SET PROBLEM A
In the post on the technology workforce, which jobs does it say are now handed out as entry-level positions?
SET PROBLEM B
List everything that the post on the technology workforce says business is "seen as" or that we "see business" or "see businesses" as.
SET PROBLEM C
Copy the post on the technology workforce word for word, beginning at the words "For those who are" and stopping after "as they develop.".

1999-09-02 The Farm: thoughts (from the archives)

Part of a series of posts from my old website archives. Enjoy!

[thoughts] something to consider.
9.2.99

Wherever we may roam-

The workforce in technology has changed tremendously in the past decade. Change leaves its touch not only on the people in the workforce, but has also touched the structure of that workforce in ways that enable those people with the tools and skills to free themselves from the age-old “our team forever or bust” ideal. Here’s my argument.

The widespread use of technology in business has sped us up – we do things faster, we find it more profitable to run our businesses as orchestrated parts as opposed to running them as monolithic wholes. Business structures are no longer seen as a body with internal organs working with each other in a closed ecosystem. We see businesses increasingly as neighborhoods where we reach out, know our neighbors, and make best use of each other’s resources – we outsource more and use more temporary contract labor. Much of the quicker-moving businesses consist of people acting as free-agents who are able to look out for themselves and service whoever will pay them.We see business as a world of independent nation-states, each of them making deals and moving as directed by the organizing central core. To change directions, a business need only to change its component parts, to close deals with some and begin deals with others in reaction to need.

On a human scale, this is a very beneficial time for those who have the skills and can find the jobs. Those people are the ones who have the advanced skill sets, the knowledge of esoteric technologies, the things that are highly sought-after. These people have to be excellent salespeople. Their number-one product is themselves.

On the other end, it makes difficultly for those who cannot, or are not good enough, to promote their services. They may have the good skill sets, but in some way, they’re not good at landing the contracts.

There are also those who can sell themselves well, but may either lack the skills or their skills are in low demand. Where once HTML programmers were in high demand, those jobs are now handed out as entry-level positions as more people learn the language and as more technologies emerge to automatically generate HTML. The people who are good at selling themselves but lack what they need may opt to put their sales skills to better use in selling the skills of others. We now have a whole industry that specializes in placing contract labor into technology jobs.

For those who are new to the technology fields or still young in this realm of the free agent world are finding it more difficult to get a foothold and become established. As newer technologies emerge, it is those who grasp those technologies while they are still young who will jetison into positions of mastership and expertise. Those are the things to take aim for as well as keeping an eye on the current staple technologies as a foundation. Training and education take the free agents far, but attention must also be kept towards research and discovery, to grasp the new things and hold on as they develop.

DATA SEGMENT
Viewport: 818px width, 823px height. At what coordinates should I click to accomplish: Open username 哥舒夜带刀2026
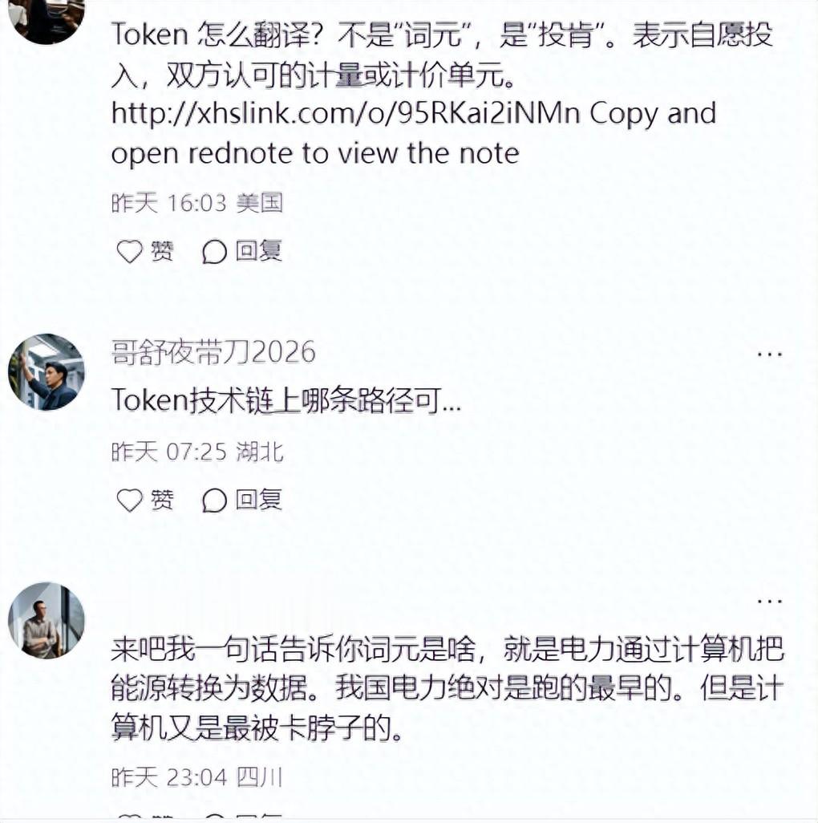pyautogui.click(x=213, y=352)
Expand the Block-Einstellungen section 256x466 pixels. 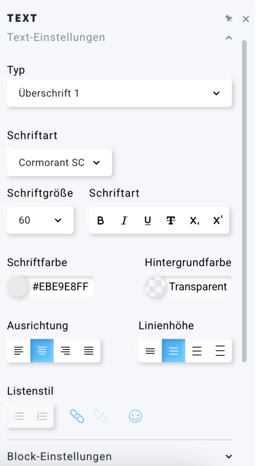point(228,456)
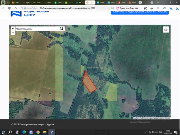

WORKED SOLUTION A
Jobs for HTML programmers.

WORKED SOLUTION B
- A body with internal organs working with each other in a closed ecosystem (which businesses are no longer seen as)
- Neighborhoods
- A world of independent nation-states

WORKED SOLUTION C
For those who are new to the technology fields or still young in this realm of the free agent world are finding it more difficult to get a foothold and become established. As newer technologies emerge, it is those who grasp those technologies while they are still young who will jetison into positions of mastership and expertise. Those are the things to take aim for as well as keeping an eye on the current staple technologies as a foundation. Training and education take the free agents far, but attention must also be kept towards research and discovery, to grasp the new things and hold on as they develop.